The WNBA continues to operate with strategic patience; in 2023, the league and teams generated an estimated $180–$200 million in revenue. A projected $50 million operating loss in 2024 reflects intentional investment in charter flights, brand expansion, and international positioning. Media rights are the next inflection point: current estimates suggest a leap from roughly $50 million today to as much as $200 million annually by 2031. This is a bet on long-term value and a window for adjacent platforms to meet demand the league can’t yet absorb.

That same realignment is unfolding across college basketball, albeit on different terms. The NCAA’s current women’s basketball media deal is valued at $65 million annually through 2031, a tenfold increase that marks a valuation reset. Revenue-sharing begins in 2025, and the proposed $2.8 billion House v. NCAA settlement could deepen the shift by authorizing schools to distribute up to $20.5 million annually in athlete compensation, replacing scholarship limits with roster caps, and introducing a central NIL clearinghouse.

Rachel Meng Brown recently noted that the settlement would apply primarily to Power 4 schools and thus risks reinforcing two longstanding imbalances: the gap between revenue-generating and Olympic sports, and the divide between top-tier conferences and everyone else. As I wrote last week, Title IX compliance looms large, particularly as financial flows tilt heavily towards football.

But considering the above snapshot between the WNBA and NCAA, there’s no need to declare that women’s basketball has “arrived.” The audience numbers, media deals, and revenue trends already tell that story, quietly but clearly.
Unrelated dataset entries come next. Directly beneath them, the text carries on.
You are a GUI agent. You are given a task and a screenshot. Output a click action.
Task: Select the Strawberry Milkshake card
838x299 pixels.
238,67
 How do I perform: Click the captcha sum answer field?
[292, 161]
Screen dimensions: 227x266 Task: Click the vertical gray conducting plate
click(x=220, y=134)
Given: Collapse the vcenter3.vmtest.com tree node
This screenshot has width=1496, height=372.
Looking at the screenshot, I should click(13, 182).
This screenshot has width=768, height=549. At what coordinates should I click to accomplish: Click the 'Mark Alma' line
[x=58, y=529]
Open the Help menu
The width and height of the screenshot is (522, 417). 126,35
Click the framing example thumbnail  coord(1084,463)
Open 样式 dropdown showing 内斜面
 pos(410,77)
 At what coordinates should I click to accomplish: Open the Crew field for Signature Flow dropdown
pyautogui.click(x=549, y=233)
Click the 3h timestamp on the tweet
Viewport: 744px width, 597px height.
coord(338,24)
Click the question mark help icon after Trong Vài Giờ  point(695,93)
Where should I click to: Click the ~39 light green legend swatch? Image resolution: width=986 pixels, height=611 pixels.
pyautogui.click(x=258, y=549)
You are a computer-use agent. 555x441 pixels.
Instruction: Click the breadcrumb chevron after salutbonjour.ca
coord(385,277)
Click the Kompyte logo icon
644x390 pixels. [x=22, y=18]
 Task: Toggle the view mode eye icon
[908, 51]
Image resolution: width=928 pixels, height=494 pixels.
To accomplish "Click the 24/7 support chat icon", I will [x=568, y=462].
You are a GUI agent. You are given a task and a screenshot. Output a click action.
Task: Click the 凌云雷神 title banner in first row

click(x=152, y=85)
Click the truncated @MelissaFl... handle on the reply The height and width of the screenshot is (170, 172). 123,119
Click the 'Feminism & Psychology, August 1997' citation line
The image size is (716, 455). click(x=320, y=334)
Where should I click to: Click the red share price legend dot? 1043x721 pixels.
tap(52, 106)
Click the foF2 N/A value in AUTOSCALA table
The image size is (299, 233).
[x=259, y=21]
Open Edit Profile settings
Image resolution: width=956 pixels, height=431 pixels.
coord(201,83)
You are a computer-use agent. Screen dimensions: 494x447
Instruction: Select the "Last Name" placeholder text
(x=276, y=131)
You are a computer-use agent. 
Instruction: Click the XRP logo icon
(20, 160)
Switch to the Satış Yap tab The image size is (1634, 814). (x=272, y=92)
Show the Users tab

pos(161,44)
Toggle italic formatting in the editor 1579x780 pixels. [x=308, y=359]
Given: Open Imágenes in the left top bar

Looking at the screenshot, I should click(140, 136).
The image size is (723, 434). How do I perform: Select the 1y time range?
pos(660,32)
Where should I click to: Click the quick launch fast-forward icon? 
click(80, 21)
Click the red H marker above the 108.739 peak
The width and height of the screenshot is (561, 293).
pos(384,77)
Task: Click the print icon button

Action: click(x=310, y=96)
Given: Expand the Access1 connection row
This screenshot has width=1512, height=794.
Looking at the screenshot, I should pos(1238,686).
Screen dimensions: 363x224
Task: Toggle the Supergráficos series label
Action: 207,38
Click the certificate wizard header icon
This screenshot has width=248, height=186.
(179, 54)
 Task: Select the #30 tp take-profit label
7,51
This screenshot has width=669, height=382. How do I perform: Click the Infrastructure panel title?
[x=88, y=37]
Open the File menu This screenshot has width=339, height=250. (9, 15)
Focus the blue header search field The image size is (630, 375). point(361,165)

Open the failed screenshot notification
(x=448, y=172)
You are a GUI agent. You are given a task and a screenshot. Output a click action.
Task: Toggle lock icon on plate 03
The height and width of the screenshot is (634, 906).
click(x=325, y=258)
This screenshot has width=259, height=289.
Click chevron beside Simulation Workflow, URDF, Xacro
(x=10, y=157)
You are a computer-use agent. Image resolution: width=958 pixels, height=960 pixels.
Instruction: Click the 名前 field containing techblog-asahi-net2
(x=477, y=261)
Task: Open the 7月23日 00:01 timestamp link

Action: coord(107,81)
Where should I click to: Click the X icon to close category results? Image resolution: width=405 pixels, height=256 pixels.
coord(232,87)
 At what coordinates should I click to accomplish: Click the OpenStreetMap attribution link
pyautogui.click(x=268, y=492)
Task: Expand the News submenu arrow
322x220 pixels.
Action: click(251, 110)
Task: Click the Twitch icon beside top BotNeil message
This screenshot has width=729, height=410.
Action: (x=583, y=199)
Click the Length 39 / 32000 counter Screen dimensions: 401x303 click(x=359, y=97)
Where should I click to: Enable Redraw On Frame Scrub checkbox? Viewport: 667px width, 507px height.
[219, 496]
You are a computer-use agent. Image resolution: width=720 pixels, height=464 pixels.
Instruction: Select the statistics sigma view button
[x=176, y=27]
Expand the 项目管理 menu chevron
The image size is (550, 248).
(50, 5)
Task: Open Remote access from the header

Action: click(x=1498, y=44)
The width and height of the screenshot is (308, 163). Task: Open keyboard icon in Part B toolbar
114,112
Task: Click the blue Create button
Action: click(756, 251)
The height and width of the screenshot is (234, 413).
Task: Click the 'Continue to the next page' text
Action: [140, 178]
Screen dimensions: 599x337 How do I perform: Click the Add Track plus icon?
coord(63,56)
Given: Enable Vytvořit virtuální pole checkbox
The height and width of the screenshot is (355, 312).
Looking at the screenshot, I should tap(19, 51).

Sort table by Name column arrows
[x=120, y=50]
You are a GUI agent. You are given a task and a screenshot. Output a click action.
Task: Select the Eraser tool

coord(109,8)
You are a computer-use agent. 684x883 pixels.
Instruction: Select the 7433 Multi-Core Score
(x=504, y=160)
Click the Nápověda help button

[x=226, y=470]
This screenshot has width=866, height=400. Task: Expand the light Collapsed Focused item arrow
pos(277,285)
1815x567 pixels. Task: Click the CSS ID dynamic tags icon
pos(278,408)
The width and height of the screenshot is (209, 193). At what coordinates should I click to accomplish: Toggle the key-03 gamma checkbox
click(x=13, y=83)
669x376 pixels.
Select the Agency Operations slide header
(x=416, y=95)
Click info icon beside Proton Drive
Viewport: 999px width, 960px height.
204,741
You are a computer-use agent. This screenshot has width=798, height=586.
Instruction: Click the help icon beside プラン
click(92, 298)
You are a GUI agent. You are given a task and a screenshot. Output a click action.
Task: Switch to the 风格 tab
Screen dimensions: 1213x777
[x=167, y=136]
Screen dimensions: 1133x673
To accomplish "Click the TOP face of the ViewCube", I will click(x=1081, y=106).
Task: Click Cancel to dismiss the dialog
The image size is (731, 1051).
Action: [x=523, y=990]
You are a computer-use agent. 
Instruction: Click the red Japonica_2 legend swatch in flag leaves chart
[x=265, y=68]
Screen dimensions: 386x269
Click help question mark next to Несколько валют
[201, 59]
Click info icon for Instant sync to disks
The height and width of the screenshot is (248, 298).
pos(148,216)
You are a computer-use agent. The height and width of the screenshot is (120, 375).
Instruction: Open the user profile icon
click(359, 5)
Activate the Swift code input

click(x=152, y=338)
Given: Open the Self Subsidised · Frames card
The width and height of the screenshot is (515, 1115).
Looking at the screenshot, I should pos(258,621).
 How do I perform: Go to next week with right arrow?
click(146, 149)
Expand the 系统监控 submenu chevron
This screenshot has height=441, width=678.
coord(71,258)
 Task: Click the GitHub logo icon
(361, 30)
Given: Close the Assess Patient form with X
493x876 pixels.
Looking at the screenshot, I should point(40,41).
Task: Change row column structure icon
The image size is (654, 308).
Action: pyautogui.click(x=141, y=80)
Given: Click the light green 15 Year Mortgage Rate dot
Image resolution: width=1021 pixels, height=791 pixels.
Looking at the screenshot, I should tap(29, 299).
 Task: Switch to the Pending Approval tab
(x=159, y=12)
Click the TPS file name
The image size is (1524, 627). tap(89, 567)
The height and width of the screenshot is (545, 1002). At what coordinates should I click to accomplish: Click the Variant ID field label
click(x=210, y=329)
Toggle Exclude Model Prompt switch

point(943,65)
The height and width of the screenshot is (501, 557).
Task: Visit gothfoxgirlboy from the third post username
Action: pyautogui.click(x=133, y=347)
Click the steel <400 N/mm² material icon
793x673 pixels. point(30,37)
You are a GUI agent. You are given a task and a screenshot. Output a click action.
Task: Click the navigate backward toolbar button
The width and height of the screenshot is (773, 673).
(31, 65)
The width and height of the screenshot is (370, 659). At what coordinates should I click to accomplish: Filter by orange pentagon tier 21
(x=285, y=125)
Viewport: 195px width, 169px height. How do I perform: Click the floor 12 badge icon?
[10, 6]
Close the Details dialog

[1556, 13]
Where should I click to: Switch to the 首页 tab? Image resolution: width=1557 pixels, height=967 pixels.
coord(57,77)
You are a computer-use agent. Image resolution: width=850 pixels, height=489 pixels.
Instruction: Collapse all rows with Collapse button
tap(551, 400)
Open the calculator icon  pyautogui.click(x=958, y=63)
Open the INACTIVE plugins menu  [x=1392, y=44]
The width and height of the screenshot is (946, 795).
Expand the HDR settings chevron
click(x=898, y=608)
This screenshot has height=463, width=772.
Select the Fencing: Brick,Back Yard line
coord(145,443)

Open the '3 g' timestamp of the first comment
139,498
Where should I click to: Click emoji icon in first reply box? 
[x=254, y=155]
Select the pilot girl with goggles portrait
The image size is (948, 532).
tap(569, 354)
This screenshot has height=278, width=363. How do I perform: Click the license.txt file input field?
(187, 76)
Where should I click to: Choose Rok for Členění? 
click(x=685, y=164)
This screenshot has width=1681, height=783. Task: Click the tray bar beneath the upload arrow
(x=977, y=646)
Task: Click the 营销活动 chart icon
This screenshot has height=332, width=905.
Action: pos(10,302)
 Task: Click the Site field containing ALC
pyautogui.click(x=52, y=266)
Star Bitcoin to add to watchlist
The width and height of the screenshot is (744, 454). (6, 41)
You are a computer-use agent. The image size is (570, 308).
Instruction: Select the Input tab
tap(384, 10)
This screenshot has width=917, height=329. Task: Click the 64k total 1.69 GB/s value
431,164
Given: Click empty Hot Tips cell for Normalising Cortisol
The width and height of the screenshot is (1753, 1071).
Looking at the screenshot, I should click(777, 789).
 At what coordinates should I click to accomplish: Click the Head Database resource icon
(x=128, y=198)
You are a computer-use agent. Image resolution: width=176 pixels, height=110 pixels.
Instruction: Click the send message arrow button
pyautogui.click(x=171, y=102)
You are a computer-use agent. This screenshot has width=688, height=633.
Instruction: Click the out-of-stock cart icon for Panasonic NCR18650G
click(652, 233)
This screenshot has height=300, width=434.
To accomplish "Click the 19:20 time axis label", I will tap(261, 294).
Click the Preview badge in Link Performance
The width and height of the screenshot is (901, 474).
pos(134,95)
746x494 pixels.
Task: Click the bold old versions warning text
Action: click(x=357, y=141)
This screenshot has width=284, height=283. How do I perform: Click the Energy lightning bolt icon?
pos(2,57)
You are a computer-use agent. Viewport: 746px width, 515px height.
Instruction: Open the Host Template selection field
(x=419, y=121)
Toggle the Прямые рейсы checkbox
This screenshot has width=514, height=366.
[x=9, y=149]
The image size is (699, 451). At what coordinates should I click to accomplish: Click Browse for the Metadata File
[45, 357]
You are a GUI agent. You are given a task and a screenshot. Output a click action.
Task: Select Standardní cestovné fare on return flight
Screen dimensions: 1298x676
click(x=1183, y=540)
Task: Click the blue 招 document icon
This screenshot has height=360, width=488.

What matters now is structure. Some programs are positioned to scale but others are not. Some institutions will see NIL and revenue-sharing as friction but others will treat it as signal.

As an economist, I believe that markets don’t move because of headlines; they move because the underlying systems, such as media, money, and infrastructure, begin to realign. I believe that is what we’re watching now, and if the trendline continues, more of us are watching as a habit, for the narrative and not just highlights, than ever.